----- INFORMATION SUPPLIED -----

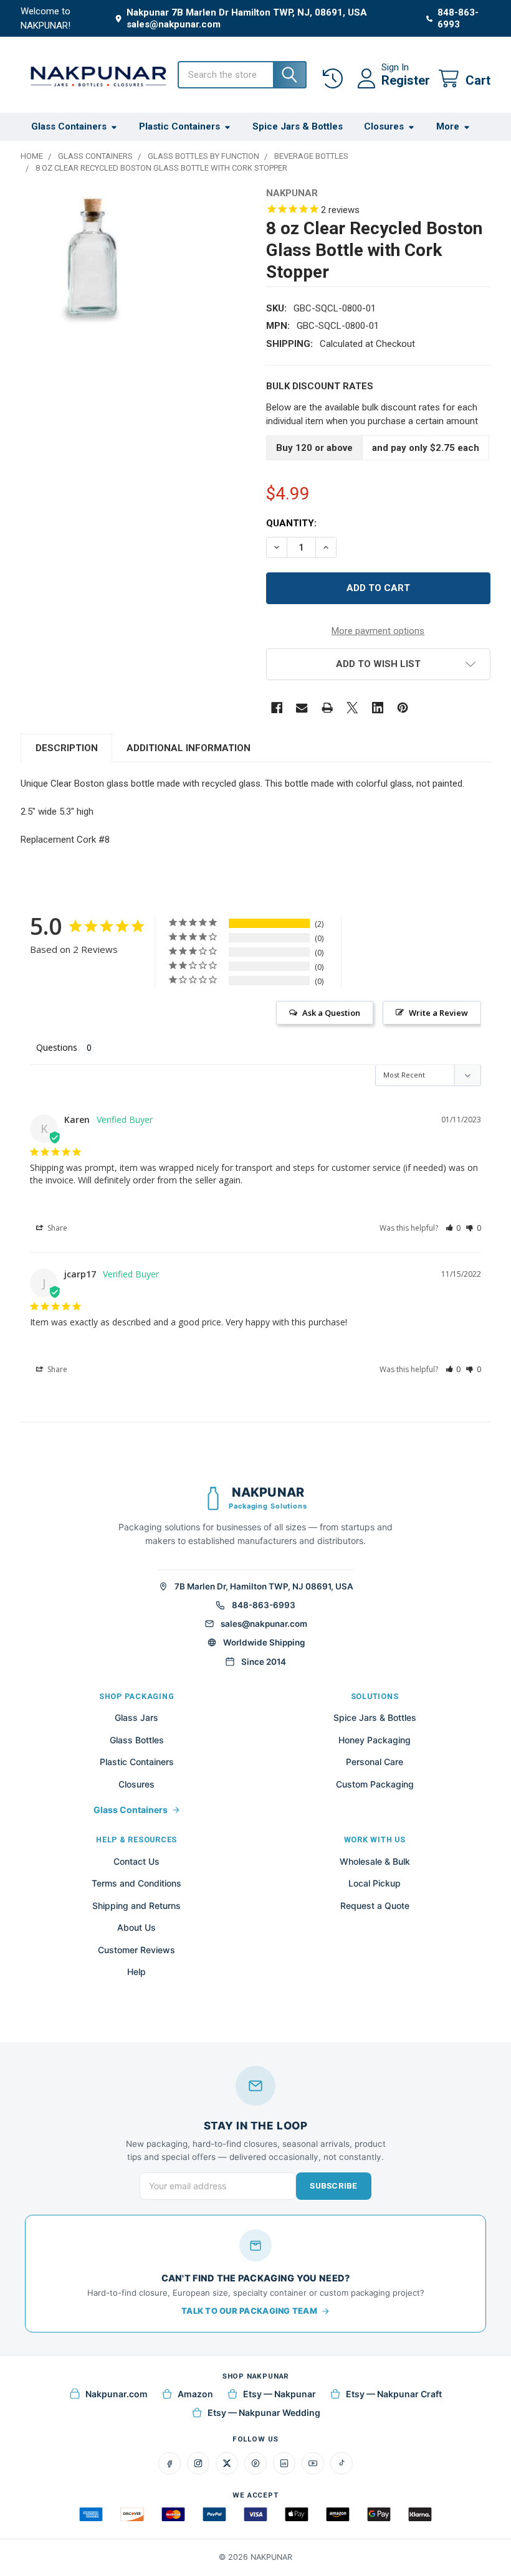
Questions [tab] (56, 1047)
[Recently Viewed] (335, 78)
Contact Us (136, 1861)
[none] (92, 259)
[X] (352, 708)
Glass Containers (69, 126)
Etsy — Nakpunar (279, 2394)
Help (136, 1971)
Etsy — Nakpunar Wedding (264, 2412)
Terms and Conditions (136, 1883)
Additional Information (189, 748)
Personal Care (374, 1761)
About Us (136, 1927)
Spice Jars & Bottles (297, 126)
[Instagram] (198, 2463)
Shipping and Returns (136, 1905)
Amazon (195, 2394)
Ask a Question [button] (331, 1012)
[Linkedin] (378, 708)
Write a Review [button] (438, 1012)
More (447, 126)
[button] (378, 664)
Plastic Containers (179, 126)
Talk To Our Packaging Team (249, 2311)
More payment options (378, 631)
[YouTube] (313, 2463)
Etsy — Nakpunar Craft (394, 2394)
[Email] (302, 708)
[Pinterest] (403, 708)
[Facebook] (277, 708)
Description (67, 748)
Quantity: (291, 523)
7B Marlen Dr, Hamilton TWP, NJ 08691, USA (263, 1586)
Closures (384, 126)
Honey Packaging (374, 1740)
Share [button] (56, 1228)
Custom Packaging (375, 1784)
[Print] (327, 708)
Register (405, 80)
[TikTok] (341, 2463)
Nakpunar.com (116, 2394)
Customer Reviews (136, 1949)
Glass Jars (136, 1717)
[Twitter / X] (227, 2463)
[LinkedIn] (284, 2463)
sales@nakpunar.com (264, 1624)
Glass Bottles (137, 1740)
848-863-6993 (263, 1605)
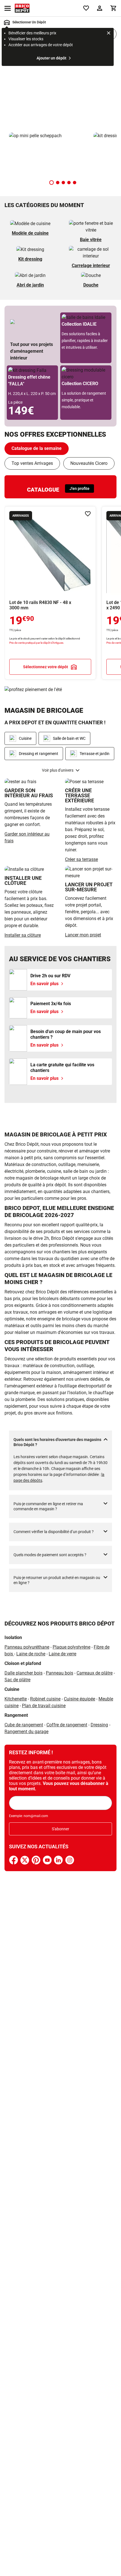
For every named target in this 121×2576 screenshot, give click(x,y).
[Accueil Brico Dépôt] (22, 8)
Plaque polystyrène (71, 1647)
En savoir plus (60, 88)
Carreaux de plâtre (95, 1673)
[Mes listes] (86, 8)
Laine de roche (30, 1653)
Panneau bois (59, 1673)
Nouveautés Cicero (88, 463)
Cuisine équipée (79, 1699)
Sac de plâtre (17, 1679)
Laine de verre (62, 1653)
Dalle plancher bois (23, 1673)
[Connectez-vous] (99, 8)
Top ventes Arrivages (32, 463)
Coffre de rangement (66, 1724)
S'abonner (60, 1829)
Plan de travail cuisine (44, 1705)
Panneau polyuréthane (27, 1647)
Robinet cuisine (45, 1699)
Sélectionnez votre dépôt (45, 666)
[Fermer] (108, 33)
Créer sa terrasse (81, 859)
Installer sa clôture (23, 935)
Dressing (99, 1724)
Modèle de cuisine (30, 233)
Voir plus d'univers (57, 770)
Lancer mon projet (83, 935)
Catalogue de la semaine (37, 448)
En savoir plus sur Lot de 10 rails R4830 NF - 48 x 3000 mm (50, 593)
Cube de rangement (24, 1724)
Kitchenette (16, 1699)
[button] (51, 182)
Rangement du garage (26, 1731)
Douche (90, 285)
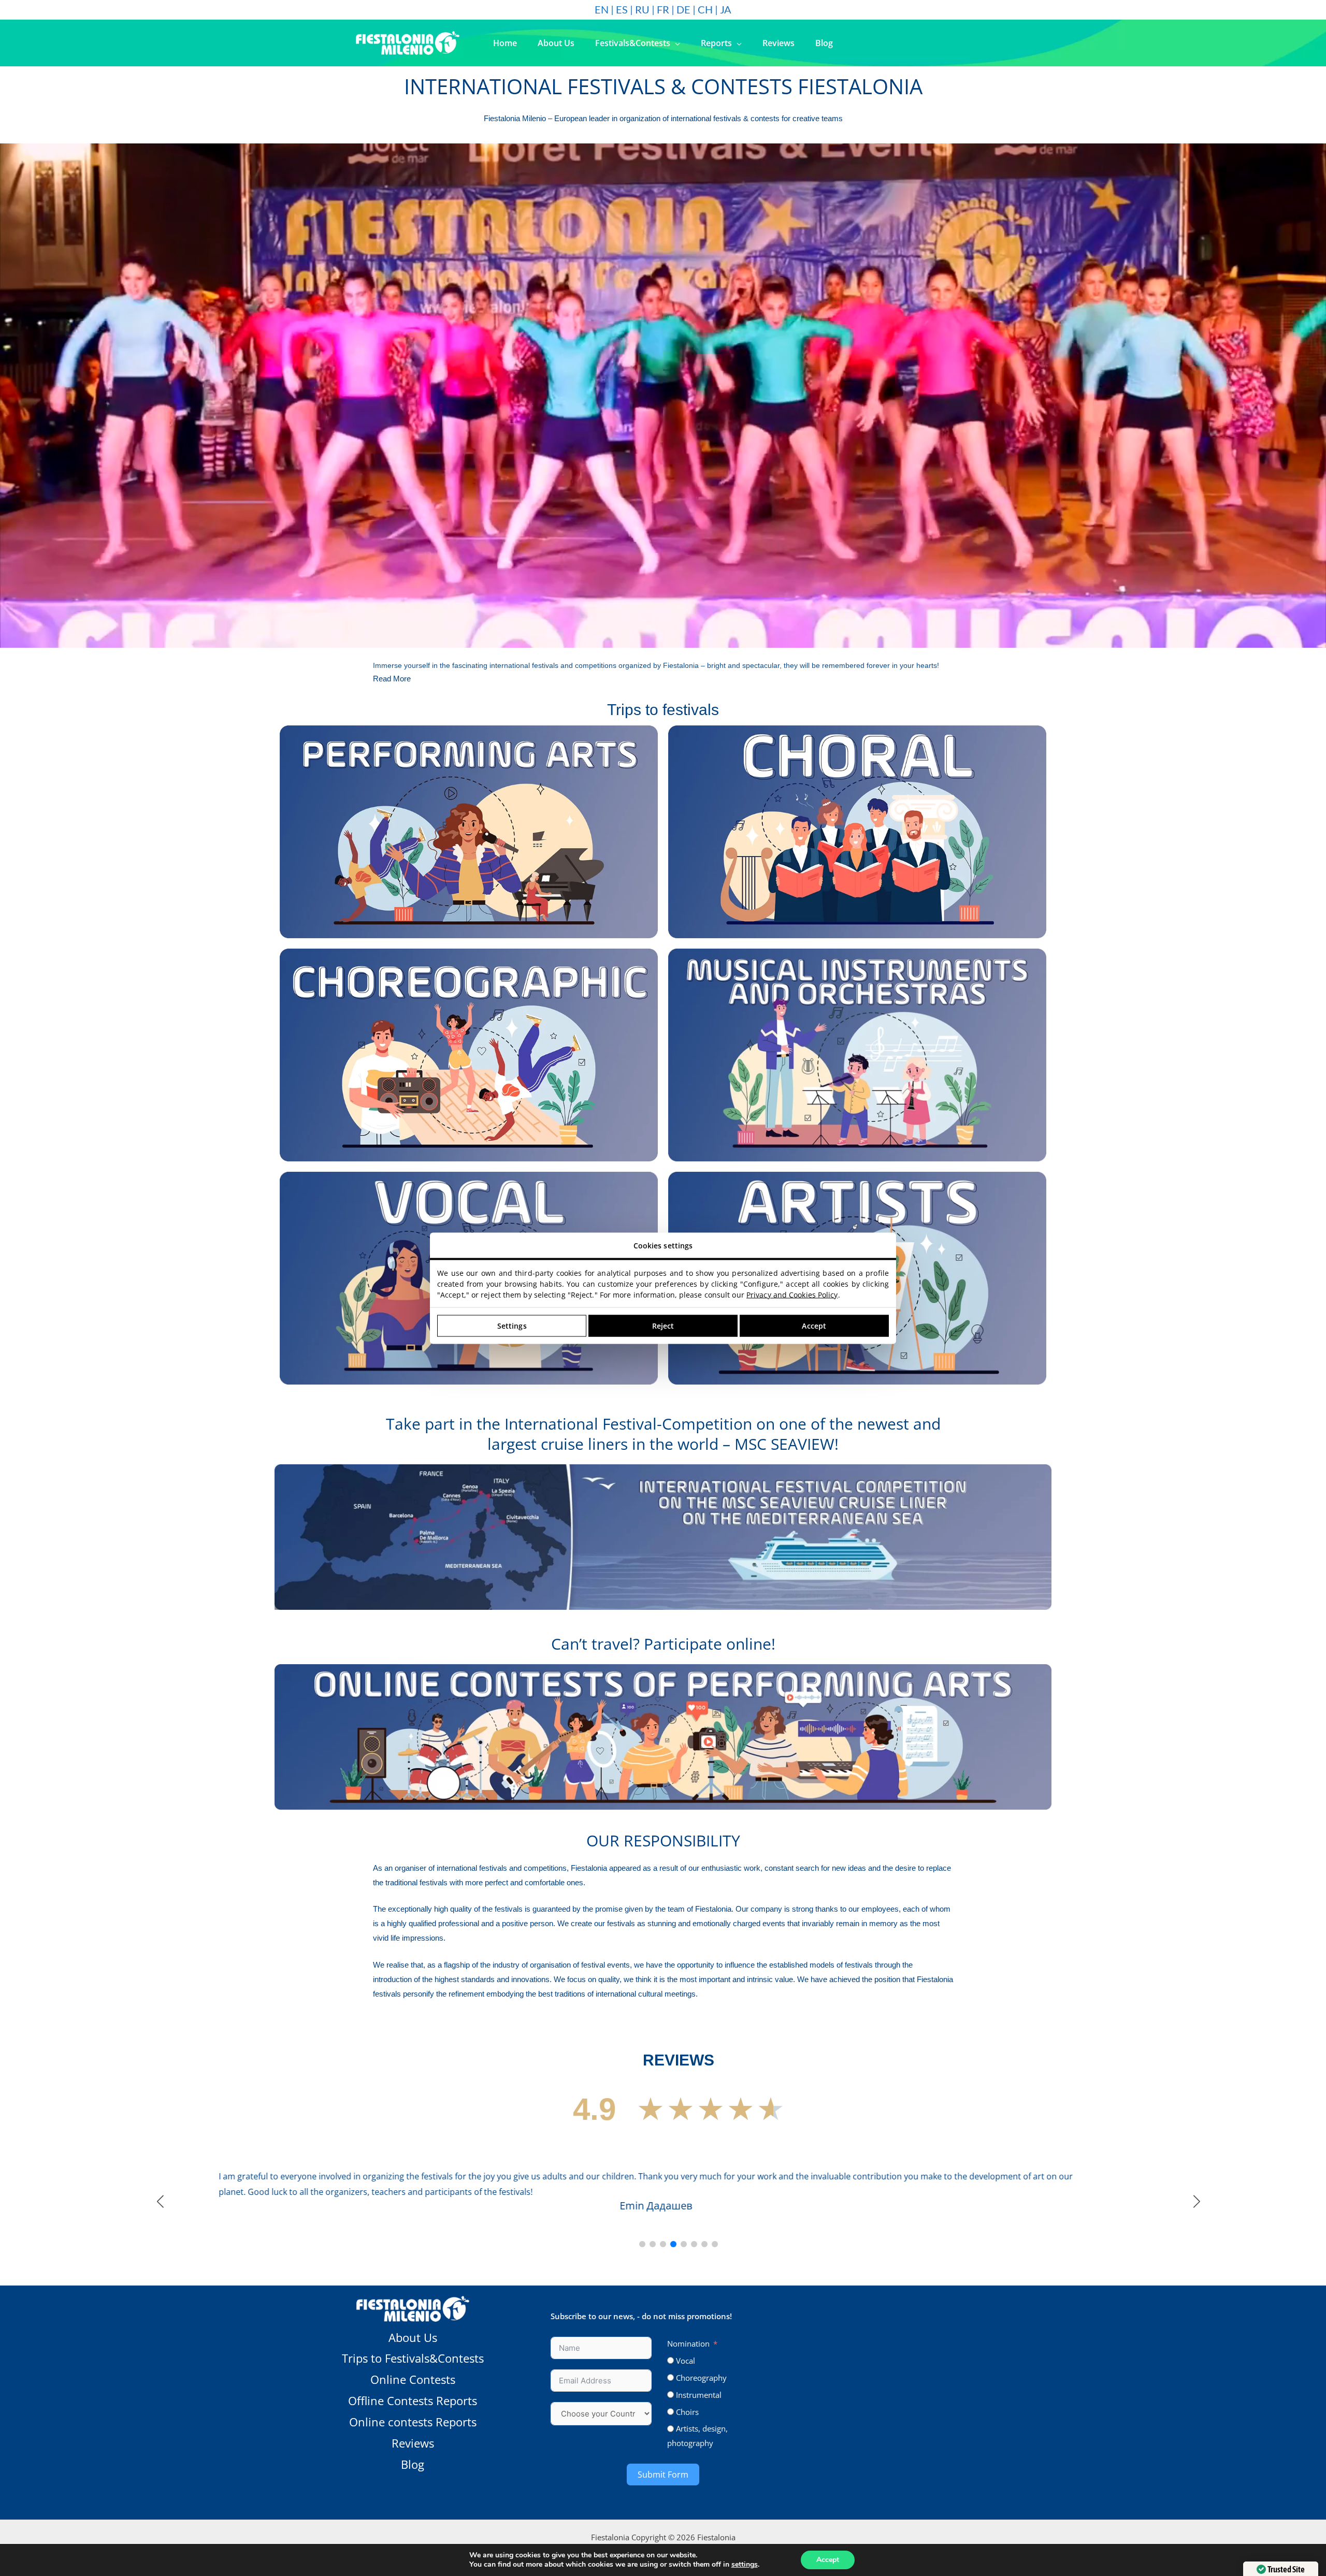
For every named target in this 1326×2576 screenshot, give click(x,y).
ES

-----

Exactly as written, restate all of the data, leaving out the images.

Questions [tab] (56, 1047)
[Recently Viewed] (335, 78)
Contact Us (136, 1861)
[none] (92, 259)
[X] (352, 708)
Glass Containers (69, 126)
Etsy — Nakpunar (279, 2394)
Help (136, 1971)
Etsy — Nakpunar Wedding (264, 2412)
Terms and Conditions (136, 1883)
Additional Information (189, 748)
Personal Care (374, 1761)
About Us (136, 1927)
Spice Jars & Bottles (297, 126)
[Instagram] (198, 2463)
Shipping and Returns (136, 1905)
Amazon (195, 2394)
Ask a Question [button] (331, 1012)
[Linkedin] (378, 708)
Write a Review [button] (438, 1012)
More (447, 126)
[button] (378, 664)
Plastic Containers (179, 126)
Talk To Our Packaging Team (249, 2311)
More payment options (378, 631)
[YouTube] (313, 2463)
Etsy — Nakpunar Craft (394, 2394)
[Email] (302, 708)
[Pinterest] (403, 708)
[Facebook] (277, 708)
Description (67, 748)
Quantity: (291, 523)
7B Marlen Dr, Hamilton TWP, NJ 08691, USA (263, 1586)
Closures (384, 126)
Honey Packaging (374, 1740)
Share [button] (56, 1228)
Custom Packaging (375, 1784)
[Print] (327, 708)
Register (405, 80)
[TikTok] (341, 2463)
Nakpunar.com (116, 2394)
Customer Reviews (136, 1949)
Glass Jars (136, 1717)
[Twitter / X] (227, 2463)
[LinkedIn] (284, 2463)
sales@nakpunar.com (264, 1624)
Glass Bottles (137, 1740)
848-863-6993 (263, 1605)
For every named target in this 121×2576 screenshot, give click(x,y).
[Accueil Brico Dépôt] (22, 8)
Plaque polystyrène (71, 1647)
En savoir plus (60, 88)
Carreaux de plâtre (95, 1673)
[Mes listes] (86, 8)
Laine de roche (30, 1653)
Panneau bois (59, 1673)
Nouveautés Cicero (88, 463)
Cuisine équipée (79, 1699)
Sac de plâtre (17, 1679)
Laine de verre (62, 1653)
Dalle plancher bois (23, 1673)
[Connectez-vous] (99, 8)
Top ventes Arrivages (32, 463)
Coffre de rangement (66, 1724)
S'abonner (60, 1829)
Plan de travail cuisine (44, 1705)
Panneau polyuréthane (27, 1647)
Robinet cuisine (45, 1699)
Sélectionnez votre dépôt (45, 666)
[Fermer] (108, 33)
Créer sa terrasse (81, 859)
Installer sa clôture (23, 935)
Dressing (99, 1724)
Modèle de cuisine (30, 233)
Voir plus d'univers (57, 770)
Lancer mon projet (83, 935)
Catalogue de la semaine (37, 448)
En savoir plus sur Lot de 10 rails R4830 NF - 48 x 3000 mm (50, 593)
Cube de rangement (24, 1724)
Kitchenette (16, 1699)
[button] (51, 182)
Rangement du garage (26, 1731)
Douche (90, 285)
For every named target in this 1326×2576 screenshot, give click(x,y).
ES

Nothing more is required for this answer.